Exercise instructions ▸ Print the part of the episode review below that runs from "Unfortunately, such gripping" up to and including "I would say.".

Text section ▸
****************************************

A case in point would be the opening scene, in which Grimes (Andrew Lincoln) runs across a field, carrying his son, in search of salvation. Lincoln gives a totally convincing performance – desperation mixed with exhaustion and fear. You’d never have thought the pathetic teacher from Channel 4 would make such an engrossing lead, but he’s brilliant to watch and demands attention.
Unfortunately, such gripping scenes are interspersed with moments that just don’t work, and elements of plot that make very little sense. The other survivors, still searching for their missing member, spend most of the episode wandering through the woods and bickering as they go. Despite being unable to find anyone, someone else is able to find them remarkably quickly, making a bit of a mockery of the missing person plotline.
And the character of Andrea seems curiously ill-served this week. Last time, trapped in an RV, she took out a zombie with a screwdriver through the eye. In this episode, faced with another zombie she panics, screams, runs … and falls over. Hmm. Convenience of plot over character, I would say.

****************************************

Item coordinate data

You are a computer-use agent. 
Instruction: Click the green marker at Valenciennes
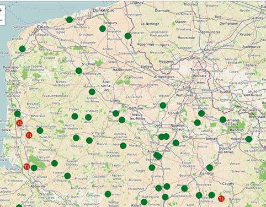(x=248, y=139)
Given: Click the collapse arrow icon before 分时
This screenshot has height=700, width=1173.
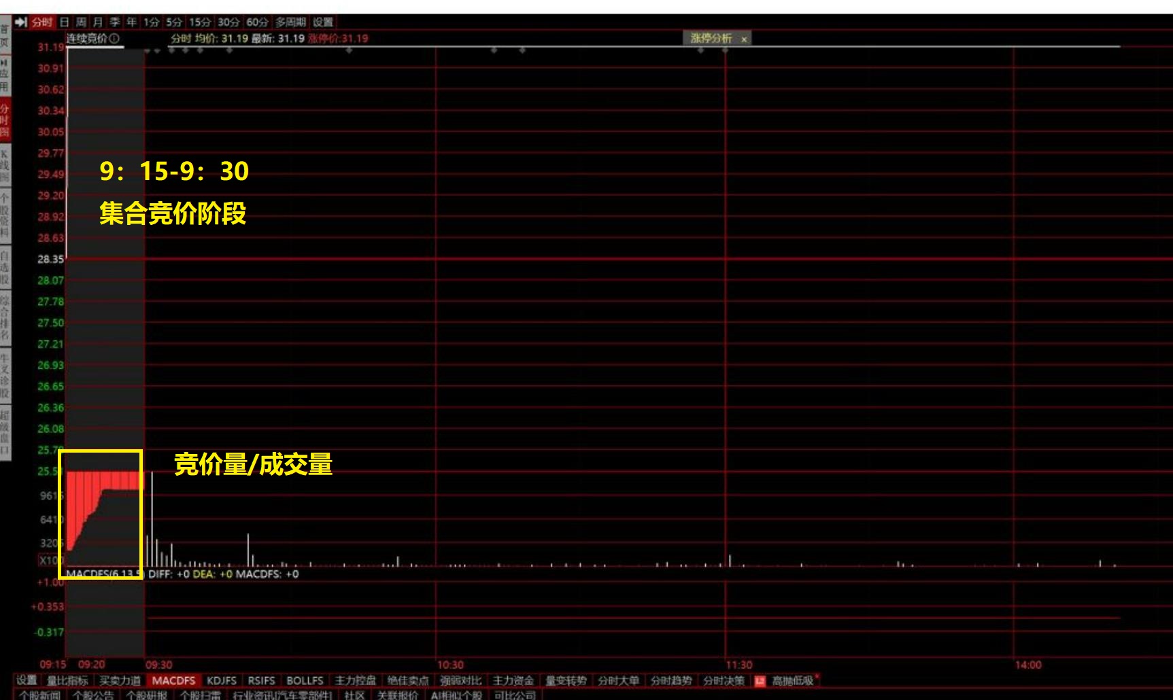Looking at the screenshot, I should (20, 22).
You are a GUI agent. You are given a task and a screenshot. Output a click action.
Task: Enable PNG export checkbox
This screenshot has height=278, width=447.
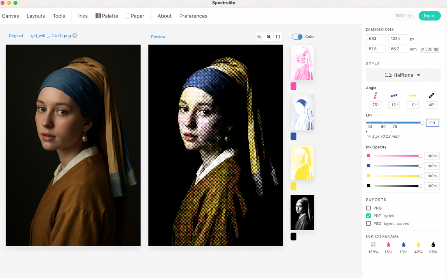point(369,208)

****************************************

Task response ▸
Unfortunately, such gripping scenes are interspersed with moments that just don’t work, and elements of plot that make very little sense. The other survivors, still searching for their missing member, spend most of the episode wandering through the woods and bickering as they go. Despite being unable to find anyone, someone else is able to find them remarkably quickly, making a bit of a mockery of the missing person plotline.
And the character of Andrea seems curiously ill-served this week. Last time, trapped in an RV, she took out a zombie with a screwdriver through the eye. In this episode, faced with another zombie she panics, screams, runs … and falls over. Hmm. Convenience of plot over character, I would say.